Wild Wild West Winner

This urban cow poke had the giddy up in his step to avoid the cow pies, outgun the bad guys and throw back the rotgut better than his pards to win this coveted award.

Casanova Award

Awarded to this modern day Casanova for his seductive efforts in attracting adventurous women (and men) into our annual trip activities. His exploits have become legendary in the annals of MGC lore.

Beer Olympics Champion

This Olympian chugged his way to fame and glory in the MGC Beer Olympics. With events like stein holding, carry the wench and brat toss, this person dominated the competition with a superior bladder and drinking style to win gold.

80’s Challenge Winner

Wearing jelly bracelets, a neon headband and a killer fanny pack, this person embraced the 1980’s and threw down the competition, and his skin-tight Jordache jeans, to be named the Back to the 80’s Challenge winner.

Urban Scavenger Hunt

We turned Denver into a giant game board with MGC’s version of the urban scavenger hunt. The teams that braved this 12-hour, interactive quest, singing “I lost that loving feeling” and wearing crotchless panties, received this well-deserved badge of honor.

Ryder Cup Winner

Like the real Ryder Cup, Team USA squares off against Team Europe for this biennial competition. The winner is awarded the coveted Ryder Cup trophy, boldly flaunting it at their transatlantic rivals for two glorious years.

Shark Week Challenge Winner

The winner of the 2013 Shark Week Challenge received this highly coveted badge, rewarding the most daring attendee for his courage in surviving the shark infested waters of Myrtle Beach.

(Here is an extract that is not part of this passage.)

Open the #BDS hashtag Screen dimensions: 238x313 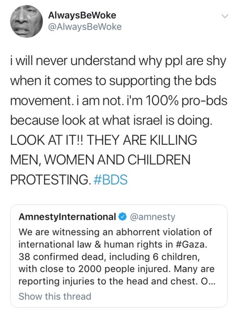tap(110, 180)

James Bond Challenge Winner

The winner of the five-mission extravaganza officially dubbed as the 2012 “James Bond Challenge” gets to proudly wear this badge as the ultimate man of mystery.

Mesquite Survivor

These members attended and miraculously survived the infamous 2006 trip to Mesquite, Nevada. Although emotionally scarred, they wear their badges proudly.